Required action:
Start at the line below containing "Pauw kleurplaten (247, 1789)" and stop at the line containing "Contact (1253, 1861)". Repeat every line of that stretch exactly, and nothing outside it.

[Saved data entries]
————————
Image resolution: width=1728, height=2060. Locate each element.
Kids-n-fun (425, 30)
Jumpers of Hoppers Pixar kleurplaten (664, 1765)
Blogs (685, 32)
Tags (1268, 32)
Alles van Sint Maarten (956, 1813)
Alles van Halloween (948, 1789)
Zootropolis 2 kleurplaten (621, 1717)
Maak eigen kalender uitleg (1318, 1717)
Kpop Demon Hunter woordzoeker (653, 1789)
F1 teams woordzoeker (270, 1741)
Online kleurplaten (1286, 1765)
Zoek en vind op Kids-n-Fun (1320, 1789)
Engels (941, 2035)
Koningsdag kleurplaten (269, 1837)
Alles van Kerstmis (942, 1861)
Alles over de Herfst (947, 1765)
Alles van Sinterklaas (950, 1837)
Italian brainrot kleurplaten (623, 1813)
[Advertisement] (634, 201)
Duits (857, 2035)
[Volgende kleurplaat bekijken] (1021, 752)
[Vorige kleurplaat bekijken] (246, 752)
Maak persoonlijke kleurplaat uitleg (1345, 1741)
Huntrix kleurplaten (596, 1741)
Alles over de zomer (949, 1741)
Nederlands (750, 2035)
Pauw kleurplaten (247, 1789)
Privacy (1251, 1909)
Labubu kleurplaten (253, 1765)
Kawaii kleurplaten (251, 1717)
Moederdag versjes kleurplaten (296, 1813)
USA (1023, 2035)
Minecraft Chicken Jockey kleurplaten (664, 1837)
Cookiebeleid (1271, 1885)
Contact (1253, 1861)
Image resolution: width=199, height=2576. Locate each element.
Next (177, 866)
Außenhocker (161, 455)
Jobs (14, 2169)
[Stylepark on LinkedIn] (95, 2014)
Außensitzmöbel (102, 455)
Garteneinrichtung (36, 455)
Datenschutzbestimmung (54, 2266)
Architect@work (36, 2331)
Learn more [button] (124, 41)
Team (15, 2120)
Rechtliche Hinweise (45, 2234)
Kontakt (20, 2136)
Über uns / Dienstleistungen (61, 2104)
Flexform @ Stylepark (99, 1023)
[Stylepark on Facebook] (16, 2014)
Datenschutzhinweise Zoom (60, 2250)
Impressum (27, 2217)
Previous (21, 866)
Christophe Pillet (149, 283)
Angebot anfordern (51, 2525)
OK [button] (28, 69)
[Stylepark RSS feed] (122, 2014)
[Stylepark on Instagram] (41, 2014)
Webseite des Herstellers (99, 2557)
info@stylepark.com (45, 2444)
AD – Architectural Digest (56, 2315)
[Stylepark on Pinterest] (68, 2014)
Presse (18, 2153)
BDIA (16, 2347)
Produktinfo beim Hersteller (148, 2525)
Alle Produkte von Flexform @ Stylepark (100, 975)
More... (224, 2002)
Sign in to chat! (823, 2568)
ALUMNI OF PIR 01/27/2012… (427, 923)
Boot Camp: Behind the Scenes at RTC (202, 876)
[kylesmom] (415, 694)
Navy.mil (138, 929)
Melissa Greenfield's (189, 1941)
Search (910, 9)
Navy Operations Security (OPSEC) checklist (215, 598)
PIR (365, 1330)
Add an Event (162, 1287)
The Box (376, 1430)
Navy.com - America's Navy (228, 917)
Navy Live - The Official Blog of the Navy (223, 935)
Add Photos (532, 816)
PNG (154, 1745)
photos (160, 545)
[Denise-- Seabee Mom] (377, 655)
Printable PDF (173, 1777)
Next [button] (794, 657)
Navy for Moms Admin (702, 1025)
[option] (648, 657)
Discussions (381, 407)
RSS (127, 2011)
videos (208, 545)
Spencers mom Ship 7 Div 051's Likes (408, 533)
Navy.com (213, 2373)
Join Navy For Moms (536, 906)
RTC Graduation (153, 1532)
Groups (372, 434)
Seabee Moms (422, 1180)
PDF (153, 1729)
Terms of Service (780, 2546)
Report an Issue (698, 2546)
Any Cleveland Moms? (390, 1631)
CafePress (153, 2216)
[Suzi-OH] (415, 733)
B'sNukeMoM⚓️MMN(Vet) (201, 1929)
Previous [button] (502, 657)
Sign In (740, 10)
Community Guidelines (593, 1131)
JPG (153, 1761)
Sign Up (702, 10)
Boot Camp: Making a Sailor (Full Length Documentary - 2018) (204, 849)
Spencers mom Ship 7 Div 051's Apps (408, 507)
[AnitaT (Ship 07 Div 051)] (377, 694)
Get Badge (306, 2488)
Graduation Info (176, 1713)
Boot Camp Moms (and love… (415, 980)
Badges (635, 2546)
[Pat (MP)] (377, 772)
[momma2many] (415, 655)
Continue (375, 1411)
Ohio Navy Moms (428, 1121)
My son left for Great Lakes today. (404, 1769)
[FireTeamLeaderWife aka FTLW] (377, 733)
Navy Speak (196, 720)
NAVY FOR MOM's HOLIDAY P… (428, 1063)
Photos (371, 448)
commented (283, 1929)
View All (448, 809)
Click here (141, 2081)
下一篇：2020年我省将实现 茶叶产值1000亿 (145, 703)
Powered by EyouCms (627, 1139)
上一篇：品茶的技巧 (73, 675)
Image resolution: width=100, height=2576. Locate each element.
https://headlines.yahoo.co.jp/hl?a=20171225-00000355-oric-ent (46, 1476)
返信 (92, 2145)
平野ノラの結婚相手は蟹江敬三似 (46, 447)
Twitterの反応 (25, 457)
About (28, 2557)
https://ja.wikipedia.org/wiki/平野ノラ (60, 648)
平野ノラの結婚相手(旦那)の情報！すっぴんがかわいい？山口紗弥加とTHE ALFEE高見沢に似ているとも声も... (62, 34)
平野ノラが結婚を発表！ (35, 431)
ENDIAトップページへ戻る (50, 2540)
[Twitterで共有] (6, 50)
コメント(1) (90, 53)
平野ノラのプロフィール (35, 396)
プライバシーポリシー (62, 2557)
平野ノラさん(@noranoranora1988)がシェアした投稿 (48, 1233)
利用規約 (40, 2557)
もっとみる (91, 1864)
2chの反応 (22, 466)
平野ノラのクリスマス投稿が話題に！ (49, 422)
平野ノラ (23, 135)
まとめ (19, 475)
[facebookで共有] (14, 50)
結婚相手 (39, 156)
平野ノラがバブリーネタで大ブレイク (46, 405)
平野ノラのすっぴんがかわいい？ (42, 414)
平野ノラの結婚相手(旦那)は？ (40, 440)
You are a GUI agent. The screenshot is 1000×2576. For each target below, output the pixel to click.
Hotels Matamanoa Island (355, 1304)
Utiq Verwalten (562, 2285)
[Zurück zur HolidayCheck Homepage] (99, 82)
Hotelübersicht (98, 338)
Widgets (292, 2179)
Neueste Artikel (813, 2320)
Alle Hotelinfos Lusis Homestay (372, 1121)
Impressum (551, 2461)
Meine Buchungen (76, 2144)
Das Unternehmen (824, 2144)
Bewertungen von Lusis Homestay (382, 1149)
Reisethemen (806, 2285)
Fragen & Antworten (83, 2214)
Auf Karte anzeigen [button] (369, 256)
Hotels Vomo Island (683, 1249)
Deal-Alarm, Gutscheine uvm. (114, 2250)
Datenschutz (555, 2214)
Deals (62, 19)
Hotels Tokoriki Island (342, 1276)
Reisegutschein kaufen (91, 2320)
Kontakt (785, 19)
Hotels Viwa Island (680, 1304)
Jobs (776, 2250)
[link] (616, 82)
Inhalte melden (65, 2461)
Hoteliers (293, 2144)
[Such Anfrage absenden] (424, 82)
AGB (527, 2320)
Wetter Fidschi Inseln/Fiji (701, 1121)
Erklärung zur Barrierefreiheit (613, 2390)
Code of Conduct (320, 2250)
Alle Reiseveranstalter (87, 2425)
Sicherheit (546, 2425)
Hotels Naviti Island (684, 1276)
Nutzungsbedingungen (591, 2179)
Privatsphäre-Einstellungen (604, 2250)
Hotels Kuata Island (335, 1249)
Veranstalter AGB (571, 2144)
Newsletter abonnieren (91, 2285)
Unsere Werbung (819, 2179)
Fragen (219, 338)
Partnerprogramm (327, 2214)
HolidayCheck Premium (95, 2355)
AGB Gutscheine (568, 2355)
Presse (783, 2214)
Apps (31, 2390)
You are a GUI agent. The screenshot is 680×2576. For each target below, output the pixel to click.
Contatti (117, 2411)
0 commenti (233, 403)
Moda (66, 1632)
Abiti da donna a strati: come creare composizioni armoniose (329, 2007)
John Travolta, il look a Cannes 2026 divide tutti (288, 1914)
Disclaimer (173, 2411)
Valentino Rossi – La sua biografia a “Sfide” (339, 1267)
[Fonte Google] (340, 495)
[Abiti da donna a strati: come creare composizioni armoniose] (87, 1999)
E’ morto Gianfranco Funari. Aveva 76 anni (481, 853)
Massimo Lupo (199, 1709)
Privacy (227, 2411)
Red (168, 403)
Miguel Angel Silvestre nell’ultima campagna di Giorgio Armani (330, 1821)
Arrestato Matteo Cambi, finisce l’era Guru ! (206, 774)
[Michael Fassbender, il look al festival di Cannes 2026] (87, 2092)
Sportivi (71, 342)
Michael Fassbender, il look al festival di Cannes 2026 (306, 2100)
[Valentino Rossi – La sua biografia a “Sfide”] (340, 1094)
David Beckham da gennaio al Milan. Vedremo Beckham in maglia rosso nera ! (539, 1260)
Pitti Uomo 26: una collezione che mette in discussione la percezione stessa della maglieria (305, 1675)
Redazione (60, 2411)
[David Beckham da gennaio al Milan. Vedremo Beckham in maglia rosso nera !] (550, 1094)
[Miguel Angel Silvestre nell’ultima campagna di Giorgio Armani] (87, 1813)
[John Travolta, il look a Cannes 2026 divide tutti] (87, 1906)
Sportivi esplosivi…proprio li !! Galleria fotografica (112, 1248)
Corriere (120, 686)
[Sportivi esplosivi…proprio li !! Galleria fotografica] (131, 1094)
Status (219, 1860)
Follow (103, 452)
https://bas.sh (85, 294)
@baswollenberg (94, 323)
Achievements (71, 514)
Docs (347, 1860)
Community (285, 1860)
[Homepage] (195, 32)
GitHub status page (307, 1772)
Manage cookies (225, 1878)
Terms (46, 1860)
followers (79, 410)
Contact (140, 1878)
————————
Task solution:
Pauw kleurplaten (247, 1789)
Privacy (1251, 1909)
Labubu kleurplaten (253, 1765)
Kawaii kleurplaten (251, 1717)
Moederdag versjes kleurplaten (296, 1813)
USA (1023, 2035)
Minecraft Chicken Jockey kleurplaten (664, 1837)
Cookiebeleid (1271, 1885)
Contact (1253, 1861)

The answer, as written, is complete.